Press Releases Are Not News
This distinction matters more than most people realize.
A press release is a document written by an organization to present information in the most favorable light possible. It's a communication tool, not journalism. When you see phrases like "Company X announced today," you're often reading adapted press release material.
That doesn't make the information false. But it means someone with a stake in how you perceive that information wrote the first draft.
The Anatomy of a Press Release
Most press releases follow a predictable structure:
- **Headline:** Designed to generate interest and frame the story positively
- **Opening paragraph:** Contains the who, what, when, where — the basic facts the organization wants emphasized
- **Supporting paragraphs:** Additional context, quotes from executives or stakeholders
- **Boilerplate:** Standard company description used in all releases
- **Contact information:** For journalists seeking more details
Understanding this structure helps you identify what's promotional language versus substantive information.
What Press Releases Emphasize
Organizations craft press releases to highlight specific angles. Common patterns:
Positive framing of neutral events.

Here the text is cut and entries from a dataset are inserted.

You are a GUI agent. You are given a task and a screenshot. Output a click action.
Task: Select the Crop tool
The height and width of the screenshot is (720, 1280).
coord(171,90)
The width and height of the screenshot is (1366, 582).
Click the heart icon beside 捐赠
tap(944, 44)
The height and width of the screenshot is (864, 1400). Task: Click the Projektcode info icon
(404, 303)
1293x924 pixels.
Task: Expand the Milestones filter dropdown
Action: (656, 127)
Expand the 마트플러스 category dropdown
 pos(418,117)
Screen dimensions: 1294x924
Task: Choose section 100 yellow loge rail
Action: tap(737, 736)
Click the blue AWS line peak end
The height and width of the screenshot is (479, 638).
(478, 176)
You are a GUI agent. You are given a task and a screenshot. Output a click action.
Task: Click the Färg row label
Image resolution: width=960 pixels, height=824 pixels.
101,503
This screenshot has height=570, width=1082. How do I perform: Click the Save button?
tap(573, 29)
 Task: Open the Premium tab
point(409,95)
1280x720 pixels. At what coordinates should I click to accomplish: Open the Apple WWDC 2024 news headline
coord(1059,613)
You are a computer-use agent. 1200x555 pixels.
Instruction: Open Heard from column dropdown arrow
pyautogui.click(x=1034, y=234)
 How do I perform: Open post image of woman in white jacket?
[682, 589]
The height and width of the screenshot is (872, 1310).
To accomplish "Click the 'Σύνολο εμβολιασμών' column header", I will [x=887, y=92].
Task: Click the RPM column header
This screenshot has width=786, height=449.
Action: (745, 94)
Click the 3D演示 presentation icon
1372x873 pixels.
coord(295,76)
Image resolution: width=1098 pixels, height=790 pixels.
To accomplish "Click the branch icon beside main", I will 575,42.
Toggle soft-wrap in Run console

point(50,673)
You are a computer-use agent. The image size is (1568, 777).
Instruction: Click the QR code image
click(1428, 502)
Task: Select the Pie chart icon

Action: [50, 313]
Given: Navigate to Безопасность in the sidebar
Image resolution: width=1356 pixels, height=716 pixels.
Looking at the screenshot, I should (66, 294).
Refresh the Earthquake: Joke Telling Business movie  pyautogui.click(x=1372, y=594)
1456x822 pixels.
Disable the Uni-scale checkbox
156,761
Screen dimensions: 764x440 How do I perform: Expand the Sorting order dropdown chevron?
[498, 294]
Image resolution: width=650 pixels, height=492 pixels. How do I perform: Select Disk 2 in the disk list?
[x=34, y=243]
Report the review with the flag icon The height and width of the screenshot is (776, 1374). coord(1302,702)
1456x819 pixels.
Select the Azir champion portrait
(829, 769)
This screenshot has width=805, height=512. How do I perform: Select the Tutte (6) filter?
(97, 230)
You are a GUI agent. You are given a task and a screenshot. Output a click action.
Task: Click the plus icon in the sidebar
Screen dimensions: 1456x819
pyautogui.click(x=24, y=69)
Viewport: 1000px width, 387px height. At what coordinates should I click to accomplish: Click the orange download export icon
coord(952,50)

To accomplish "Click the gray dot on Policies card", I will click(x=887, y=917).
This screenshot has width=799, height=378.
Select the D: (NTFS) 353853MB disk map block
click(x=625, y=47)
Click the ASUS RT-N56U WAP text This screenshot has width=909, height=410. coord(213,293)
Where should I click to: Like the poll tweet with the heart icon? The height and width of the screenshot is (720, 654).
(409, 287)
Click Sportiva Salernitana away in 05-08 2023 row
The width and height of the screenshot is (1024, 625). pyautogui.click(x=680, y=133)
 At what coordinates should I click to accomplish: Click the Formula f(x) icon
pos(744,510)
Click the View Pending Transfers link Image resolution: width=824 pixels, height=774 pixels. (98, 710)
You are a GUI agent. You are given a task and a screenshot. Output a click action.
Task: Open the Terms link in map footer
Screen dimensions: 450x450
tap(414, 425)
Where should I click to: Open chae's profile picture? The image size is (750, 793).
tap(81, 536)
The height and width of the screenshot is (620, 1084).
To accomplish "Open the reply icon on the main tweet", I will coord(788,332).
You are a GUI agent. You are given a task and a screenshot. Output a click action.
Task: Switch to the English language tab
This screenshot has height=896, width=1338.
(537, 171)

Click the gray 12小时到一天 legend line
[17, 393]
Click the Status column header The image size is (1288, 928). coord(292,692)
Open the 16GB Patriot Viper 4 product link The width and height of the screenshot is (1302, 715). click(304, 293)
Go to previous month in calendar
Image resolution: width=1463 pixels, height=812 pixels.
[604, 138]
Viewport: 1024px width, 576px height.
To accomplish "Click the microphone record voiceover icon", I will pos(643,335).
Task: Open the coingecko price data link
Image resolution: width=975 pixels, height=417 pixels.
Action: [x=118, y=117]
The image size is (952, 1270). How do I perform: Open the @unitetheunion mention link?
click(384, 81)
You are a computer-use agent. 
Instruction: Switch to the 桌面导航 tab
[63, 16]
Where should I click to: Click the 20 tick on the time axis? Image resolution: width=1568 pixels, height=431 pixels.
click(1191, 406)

A company laying off workers might release a statement about "organizational restructuring to position for future growth." The layoffs are real; the framing is strategic.
Selective statistics. If a report contains both favorable and unfavorable data, the press release will emphasize the favorable parts. You'll see the good quarter-over-quarter numbers, not the disappointing year-over-year comparison.
Quotes that aren't spontaneous. Executive quotes in press releases are written, revised, and approved by multiple people. They're crafted statements, not off-the-cuff remarks.
What Press Releases Leave Out
Equally important is recognizing gaps:
- **Context that complicates the narrative.** If a new product launch follows three failed attempts, the release won't mention that history.
- **Comparison to competitors.** Press releases rarely acknowledge that similar announcements are happening elsewhere in the industry.
- **Criticism or controversy.** Legitimate concerns about a policy, product, or decision won't appear in the organization's own announcement.
- **What changed.** Sometimes the "new" initiative is remarkably similar to previous efforts. Press releases present everything as fresh.
How Journalists Use Press Releases
Good journalism treats press releases as starting points, not finished stories. Reporters verify claims, seek outside perspectives, add context, and identify what's missing.
But news organizations face time and resource constraints. Sometimes press release language makes it into published articles with minimal changes. When you read news, watch for:
- Quotes that sound unusually polished
- Stories with only one perspective represented
- Lack of independent expert commentary
- Statistics without context or comparison
Reading Press Releases Directly
You can access press releases yourself. Most organizations post them on their websites. Services like PR Newswire aggregate releases across industries.
Reading releases directly has advantages. You see exactly what the organization chose to say, without journalistic interpretation or editing. You can compare the original release to how different outlets covered it.
Practical Takeaways
When consuming news based on announcements:
1. Identify the source. Is this the organization's own framing or independent reporting? 2. Look for outside voices. Are critics, competitors, or independent analysts quoted? 3. Check for missing context. What happened before this announcement? What are the alternatives? 4. Notice the language. Vague promises ("committed to excellence") mean less than specific commitments ("hiring 200 people by March").
Press releases serve a legitimate function. Organizations have the right to communicate their perspective. But understanding that perspective as perspective — rather than neutral fact — makes you a sharper reader.